Results appeared online Nov. 18 in Gastroenterology.
Low-dose aspirin was not associated with colorectal cancer-specific mortality (25.3% versus 26.3%; adjusted odds ratio [OR], 1.06; 95% CI, 0.92 to 1.24) or all-cause mortality (adjusted OR, 1.06; 95% CI, 0.94 to 1.19).
And, there was no dose-response association. Low-dose aspirin use for more than 1 year after diagnosis was not associated with colorectal cancer-specific mortality (adjusted OR, 0.98; 95% CI, 0.82 to 1.19). Also, there was no association between low-dose aspirin and either colon cancer-specific mortality (adjusted OR, 1.02; 95% CI, 0.83 to 1.25) or rectal cancer-specific mortality (adjusted OR, 1.10; 95% CI, 0.88 to 1.38).

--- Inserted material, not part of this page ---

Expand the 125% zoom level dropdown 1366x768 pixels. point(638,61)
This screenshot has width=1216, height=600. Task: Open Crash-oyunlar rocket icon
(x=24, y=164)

Researchers noted the results contrast with 2 previous published results, the Nurses Health and Nurses Health and Health Professionals Follow-up studies, and a Scottish study published in 2013. The likely cause was the statistical analysis used by the previous studies, a Cox model that would have allocated the cancer-specific deaths to the aspirin user or non-user group on the basis of whether the patient had an aspirin prescription that covered the date of death. This study would have had similar results had it used the same method (adjusted hazard ratio, 0.46; 95% CI, 0.39 to 0.55).
They wrote, “The marked drop in aspirin prescriptions prior to death (for instance, 9% of patients are on low-dose aspirin at death compared with 14% 6 months earlier) suggest that dying patients have aspirin prescriptions discontinued (and therefore that an unlagged analysis will artificially create/exaggerate protective effects) or that aspirin exerts a short term protective effect on cancer-specific mortality. Whilst the latter is possible, this seems unlikely as low-dose aspirin is thought to work by preventing metastasis.”